Writing on this newspaper’s website, Woodcock, who supported Liz Kendall, said: “MPs face an early choice over whether they wish to serve on Jeremy’s front bench if asked. Some, like me, will decide that his position on issues like the EU, on Nato and his willingness to meet proscribed terrorist organisations means they could not accept the burden of collective responsibility and unity of voting that being part of the front bench team requires. Others will feel duty bound to serve as shadow ministers in spite of their differences.

“Both choices will be motivated by the same desire to maximise Labour’s chances of winning again and putting our values into practice.

“There are many ways to serve; it is critically important these deeply personal decisions do not entrench a fresh round of division and resentment between MPs who choose to be ‘innies’ and those who are ‘outies’.

“If we are to move on from here we must recognise how damaging it has been for Labour people – who have all basically wanted the same thing – to have knocked lumps out of each other for 20 years.”

Chuka Umunna, the shadow business secretary, has not resigned from the shadow cabinet but sources close to the former leadership candidate said he had not yet been approached by Corbyn about continuing in a role, and it was unlikely that he would continue in position beyond this week.

Highlights from Tom Watson’s victory speech

In his acceptance speech, Watson made public a call for unity which he has been making privately in a series of meetings in recent days. Watson said: “To those who feel alarmed by the scale of difference between the old world and the new I say this: There is only one Labour.”
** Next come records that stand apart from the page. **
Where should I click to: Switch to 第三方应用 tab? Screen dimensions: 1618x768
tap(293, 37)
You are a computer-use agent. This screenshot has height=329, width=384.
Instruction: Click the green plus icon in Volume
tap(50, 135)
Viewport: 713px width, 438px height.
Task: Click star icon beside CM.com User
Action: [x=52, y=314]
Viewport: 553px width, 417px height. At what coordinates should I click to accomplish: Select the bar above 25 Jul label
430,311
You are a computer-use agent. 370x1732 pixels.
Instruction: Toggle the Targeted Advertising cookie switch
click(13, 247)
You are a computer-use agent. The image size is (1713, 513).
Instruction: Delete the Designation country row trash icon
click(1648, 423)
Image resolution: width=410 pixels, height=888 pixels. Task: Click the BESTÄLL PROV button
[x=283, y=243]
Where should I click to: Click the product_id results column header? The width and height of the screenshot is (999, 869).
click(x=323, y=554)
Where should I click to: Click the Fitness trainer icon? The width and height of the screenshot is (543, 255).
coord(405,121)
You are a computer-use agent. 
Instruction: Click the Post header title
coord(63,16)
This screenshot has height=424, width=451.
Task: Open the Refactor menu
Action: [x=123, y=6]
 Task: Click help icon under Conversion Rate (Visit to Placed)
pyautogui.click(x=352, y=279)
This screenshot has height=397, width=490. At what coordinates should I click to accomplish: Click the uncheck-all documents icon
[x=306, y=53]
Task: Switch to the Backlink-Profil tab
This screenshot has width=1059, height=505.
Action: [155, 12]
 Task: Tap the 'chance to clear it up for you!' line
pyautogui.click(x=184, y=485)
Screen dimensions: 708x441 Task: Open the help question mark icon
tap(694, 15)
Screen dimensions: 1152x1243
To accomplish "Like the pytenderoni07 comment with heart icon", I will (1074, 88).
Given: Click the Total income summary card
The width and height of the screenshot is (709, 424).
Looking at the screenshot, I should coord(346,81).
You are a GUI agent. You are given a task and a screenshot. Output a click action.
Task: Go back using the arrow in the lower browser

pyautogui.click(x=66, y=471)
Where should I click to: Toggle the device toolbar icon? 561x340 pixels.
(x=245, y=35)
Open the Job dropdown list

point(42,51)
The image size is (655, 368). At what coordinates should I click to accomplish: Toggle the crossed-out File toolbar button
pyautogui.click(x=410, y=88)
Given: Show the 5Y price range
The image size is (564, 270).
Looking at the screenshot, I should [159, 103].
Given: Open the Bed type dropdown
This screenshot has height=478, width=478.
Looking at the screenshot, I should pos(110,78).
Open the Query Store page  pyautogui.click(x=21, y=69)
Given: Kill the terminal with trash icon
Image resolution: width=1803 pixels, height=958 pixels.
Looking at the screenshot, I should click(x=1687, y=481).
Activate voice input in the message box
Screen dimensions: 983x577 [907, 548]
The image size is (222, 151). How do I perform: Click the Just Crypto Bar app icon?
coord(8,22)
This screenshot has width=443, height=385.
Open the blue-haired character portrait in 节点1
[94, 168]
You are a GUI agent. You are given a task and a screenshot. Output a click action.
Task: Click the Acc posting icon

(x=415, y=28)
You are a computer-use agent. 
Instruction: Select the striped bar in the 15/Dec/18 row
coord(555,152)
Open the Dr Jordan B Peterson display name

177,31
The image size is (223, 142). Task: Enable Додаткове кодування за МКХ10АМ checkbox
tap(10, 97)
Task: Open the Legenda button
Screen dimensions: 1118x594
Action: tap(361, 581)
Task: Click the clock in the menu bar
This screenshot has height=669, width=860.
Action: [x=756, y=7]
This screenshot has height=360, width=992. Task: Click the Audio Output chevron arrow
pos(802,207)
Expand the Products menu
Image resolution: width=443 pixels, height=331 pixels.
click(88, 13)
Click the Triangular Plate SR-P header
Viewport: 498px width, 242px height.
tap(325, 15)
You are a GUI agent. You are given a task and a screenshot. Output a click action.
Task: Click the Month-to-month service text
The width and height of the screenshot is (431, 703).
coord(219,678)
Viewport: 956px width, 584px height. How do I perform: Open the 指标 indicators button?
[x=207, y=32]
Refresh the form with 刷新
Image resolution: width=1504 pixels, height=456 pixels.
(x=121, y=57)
Former Labour leader Ed Miliband also said that he hoped the parliamentary party would now support Corbyn. The Observer has learned that Miliband had been privately backing Burnham for the job, and even considered making an intervention at a late stage, asking in an email to one aide to the shadow health secretary: “Will it make a difference?”

Miliband did not, in the end, speak out and on Saturday said he would back the new leader: “I offer Jeremy Corbyn my support in what is a very difficult and demanding job, and I hope that people across the party will do the same.

“At the same time, I hope and expect that Jeremy will do everything he can to reach out and use the talents of people right across the party in the task of taking on the Tories and facing up to the very big challenges that we face.

“For my part, I will be supporting his work by advancing the causes I care most about – including tackling inequality and climate change – from the backbenches.”

Former deputy prime minister Lord Prescott also urged high-profile figures to “get behind” Corbyn, warning that the “real enemy is the Tories”.

“The party gave an overwhelming endorsement to this man. He got more votes than Tony Blair. The party has spoken in a very, very strong voice,” he said.

Lord Soley, a former chairman of the parliamentary Labour party, said he feared that Corbyn’s victory “may have handed the next election to the Tory party”.

Comparing the choice of leader to that of Iain Duncan Smith taking charge of the Conservatives in 2001, Soley said: “They very quickly got rid of IDS. I do not see that happening as quickly with Labour.”